# Binomial data

Many statistical problems involve binary response variables. For example, we could classify individuals as alive/dead, healthy/unwell, employ/unemployed, left/right, right/wrong, … etc. A regression of binary data is possible if at least one of the predictors is continuous (otherwise you would use some kind of categorical test, such as a Chi-squared test).

## Type of data

Response/Dependent: Binomial (0/1)

Predictor/Independent: Continuous (and Categorical)

## Choosing a test

Do you have unique values of the predictors for each 0 and 1?

1. Yes: Logistic regression, individual-level analysis.

2. No: Proportion data, group-level analysis.

The response variable contains only 0s and 1s (e.g., dead = 0, alive = 1) in a single vector.

R treats such binary data is if each row came from a binomial trial with sample size 1. If the probability that an individual is dead is p, then the probability of obtaining y (where y is either dead or alive, 0 or 1) is given by an abbreviated form of the binomial distribution with n = 1, known as the Bernoulli distribution.

Binomial data can either be modelled at the individual (binary response) or group (proportion) level. If you have unique values of one or more explanatory variables for each and every individual case, then a model with a binary response variable will work. If not, you should aggregate the data until you do have such explanatory variables (e.g., at the level of the household, town, state, population, …).

### Function

`glm(formuala = , data = , family = binomial)`

• `formula = ` A formula as normal. The response variable (column in the dataframe) is a binary factor (it does not need to be re-coded as 0/1).

• `data = ` The dataframe.

• `family = binomial ` A description of the error distribution and link function to be used in the model, usually a character string. In this case, ‘binomial’.

## 1. Individual-level: binary response (0/1): logistic regression

At the individual level we can model each individual in terms of dead or alive (male/female, tall/short, green/red, …), using logistic regression (or logit model).

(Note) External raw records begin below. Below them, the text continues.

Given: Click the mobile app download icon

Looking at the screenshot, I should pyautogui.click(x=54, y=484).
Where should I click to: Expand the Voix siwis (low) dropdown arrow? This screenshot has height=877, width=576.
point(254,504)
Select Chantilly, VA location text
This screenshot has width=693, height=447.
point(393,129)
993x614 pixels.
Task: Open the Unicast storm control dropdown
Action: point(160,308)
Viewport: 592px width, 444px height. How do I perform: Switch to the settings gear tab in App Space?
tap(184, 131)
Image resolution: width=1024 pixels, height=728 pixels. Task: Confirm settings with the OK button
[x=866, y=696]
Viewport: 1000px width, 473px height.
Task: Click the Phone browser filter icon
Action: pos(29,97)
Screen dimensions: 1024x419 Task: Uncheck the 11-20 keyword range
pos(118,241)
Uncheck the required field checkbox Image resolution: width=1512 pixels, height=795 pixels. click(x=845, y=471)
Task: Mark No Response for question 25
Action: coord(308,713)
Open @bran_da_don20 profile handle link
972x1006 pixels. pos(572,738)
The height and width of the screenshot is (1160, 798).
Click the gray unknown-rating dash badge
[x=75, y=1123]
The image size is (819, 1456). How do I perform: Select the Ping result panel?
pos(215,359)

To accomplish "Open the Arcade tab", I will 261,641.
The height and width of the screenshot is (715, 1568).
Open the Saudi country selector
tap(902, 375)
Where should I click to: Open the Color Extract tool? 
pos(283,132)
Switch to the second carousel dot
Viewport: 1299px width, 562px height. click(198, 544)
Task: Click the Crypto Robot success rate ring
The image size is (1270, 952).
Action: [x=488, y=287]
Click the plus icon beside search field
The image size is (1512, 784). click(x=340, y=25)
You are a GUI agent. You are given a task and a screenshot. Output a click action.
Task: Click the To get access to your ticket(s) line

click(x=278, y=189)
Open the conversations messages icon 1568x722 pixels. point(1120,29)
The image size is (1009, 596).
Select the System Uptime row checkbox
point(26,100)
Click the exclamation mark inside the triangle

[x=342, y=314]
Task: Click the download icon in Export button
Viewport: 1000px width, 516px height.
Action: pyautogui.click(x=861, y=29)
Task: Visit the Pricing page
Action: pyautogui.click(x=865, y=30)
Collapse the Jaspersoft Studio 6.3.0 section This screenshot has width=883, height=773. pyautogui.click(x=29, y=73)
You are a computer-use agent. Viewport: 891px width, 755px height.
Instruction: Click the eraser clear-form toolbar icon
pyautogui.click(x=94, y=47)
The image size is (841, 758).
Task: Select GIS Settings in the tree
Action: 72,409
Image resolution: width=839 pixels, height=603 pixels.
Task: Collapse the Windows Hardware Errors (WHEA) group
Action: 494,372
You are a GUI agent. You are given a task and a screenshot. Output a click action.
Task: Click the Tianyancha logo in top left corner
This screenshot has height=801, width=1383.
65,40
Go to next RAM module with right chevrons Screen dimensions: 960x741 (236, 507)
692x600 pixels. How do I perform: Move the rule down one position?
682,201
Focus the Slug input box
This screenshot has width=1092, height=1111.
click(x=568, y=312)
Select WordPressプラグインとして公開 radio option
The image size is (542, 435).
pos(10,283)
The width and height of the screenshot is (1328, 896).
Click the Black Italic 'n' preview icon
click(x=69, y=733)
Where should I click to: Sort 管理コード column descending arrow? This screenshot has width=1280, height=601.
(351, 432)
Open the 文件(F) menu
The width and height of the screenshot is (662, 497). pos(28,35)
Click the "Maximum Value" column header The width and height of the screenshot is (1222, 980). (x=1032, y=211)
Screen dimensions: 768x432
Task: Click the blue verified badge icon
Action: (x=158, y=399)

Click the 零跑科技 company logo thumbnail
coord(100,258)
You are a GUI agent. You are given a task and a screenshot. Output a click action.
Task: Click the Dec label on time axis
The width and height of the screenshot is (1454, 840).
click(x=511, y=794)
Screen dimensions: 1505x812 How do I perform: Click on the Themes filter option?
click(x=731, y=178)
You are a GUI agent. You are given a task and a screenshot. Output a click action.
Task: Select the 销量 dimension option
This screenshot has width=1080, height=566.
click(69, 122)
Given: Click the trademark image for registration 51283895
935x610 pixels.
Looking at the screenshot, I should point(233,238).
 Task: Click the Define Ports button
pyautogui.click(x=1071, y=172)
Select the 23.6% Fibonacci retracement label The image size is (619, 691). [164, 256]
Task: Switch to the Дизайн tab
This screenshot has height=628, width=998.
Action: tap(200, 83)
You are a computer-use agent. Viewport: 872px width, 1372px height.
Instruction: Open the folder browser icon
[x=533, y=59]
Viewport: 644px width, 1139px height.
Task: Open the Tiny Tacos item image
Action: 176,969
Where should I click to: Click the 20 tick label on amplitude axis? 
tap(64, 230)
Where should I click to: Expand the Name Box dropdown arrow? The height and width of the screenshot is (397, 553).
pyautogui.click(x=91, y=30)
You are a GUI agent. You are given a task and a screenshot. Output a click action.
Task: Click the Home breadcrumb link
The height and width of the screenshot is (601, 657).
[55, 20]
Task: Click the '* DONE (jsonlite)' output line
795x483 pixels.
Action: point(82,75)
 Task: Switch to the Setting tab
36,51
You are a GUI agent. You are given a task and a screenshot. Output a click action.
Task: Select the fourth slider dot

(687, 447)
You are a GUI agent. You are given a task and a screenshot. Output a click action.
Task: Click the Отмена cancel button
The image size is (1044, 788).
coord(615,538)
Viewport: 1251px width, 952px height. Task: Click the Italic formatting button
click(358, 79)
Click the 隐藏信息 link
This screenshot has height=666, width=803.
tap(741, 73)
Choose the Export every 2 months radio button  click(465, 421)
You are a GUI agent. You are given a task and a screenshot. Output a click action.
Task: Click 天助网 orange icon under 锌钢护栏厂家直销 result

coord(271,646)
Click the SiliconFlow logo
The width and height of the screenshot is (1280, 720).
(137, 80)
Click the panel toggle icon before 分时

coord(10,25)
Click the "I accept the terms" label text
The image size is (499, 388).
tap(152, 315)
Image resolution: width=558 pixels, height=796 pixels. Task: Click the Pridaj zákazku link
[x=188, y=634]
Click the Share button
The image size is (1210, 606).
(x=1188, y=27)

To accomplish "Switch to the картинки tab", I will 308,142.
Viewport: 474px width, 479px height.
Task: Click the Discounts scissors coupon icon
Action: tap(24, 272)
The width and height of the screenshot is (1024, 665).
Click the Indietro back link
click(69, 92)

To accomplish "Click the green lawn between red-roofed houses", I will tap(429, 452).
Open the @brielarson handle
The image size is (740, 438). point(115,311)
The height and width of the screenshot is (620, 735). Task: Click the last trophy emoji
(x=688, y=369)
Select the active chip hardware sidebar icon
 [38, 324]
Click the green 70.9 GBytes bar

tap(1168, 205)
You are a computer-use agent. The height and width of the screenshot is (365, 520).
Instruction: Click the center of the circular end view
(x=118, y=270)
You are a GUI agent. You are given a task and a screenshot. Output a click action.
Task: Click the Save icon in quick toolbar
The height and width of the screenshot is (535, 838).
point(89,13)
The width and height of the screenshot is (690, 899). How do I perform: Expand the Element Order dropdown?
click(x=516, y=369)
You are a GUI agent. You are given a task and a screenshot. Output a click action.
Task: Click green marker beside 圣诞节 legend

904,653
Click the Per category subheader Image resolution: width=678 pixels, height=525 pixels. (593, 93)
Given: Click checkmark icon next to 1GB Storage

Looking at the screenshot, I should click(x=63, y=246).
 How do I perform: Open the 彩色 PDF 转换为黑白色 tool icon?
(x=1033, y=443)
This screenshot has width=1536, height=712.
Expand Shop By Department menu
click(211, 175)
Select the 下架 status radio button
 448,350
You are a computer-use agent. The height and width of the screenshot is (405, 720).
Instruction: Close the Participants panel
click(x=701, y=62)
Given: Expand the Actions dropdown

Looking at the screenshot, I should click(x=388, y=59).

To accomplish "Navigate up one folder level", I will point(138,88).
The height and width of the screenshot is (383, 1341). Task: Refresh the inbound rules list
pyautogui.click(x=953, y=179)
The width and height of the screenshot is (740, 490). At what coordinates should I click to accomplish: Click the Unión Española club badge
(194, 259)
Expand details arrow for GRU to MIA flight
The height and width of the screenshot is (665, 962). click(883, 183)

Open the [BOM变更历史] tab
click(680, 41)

In the logit model, the log odds (logarithm of the odds) of the outcome is modeled as a linear combination of the predictor variables. If p is a probability, then p/(1 − p) is the corresponding odds; the logit of the probability is the logarithm of the odds.

To model a binary response variable, we first need (or need to create) a single vector of 0 and 1s. We model this with `glm()` and `family = 'binomial'`. We can compare models using a test for a change in deviance with chi-squared. Overdispersion is not an issue with a binary response variable.

Let’s look at the incidence (presence/absence) of a breeding bird on various islands (data).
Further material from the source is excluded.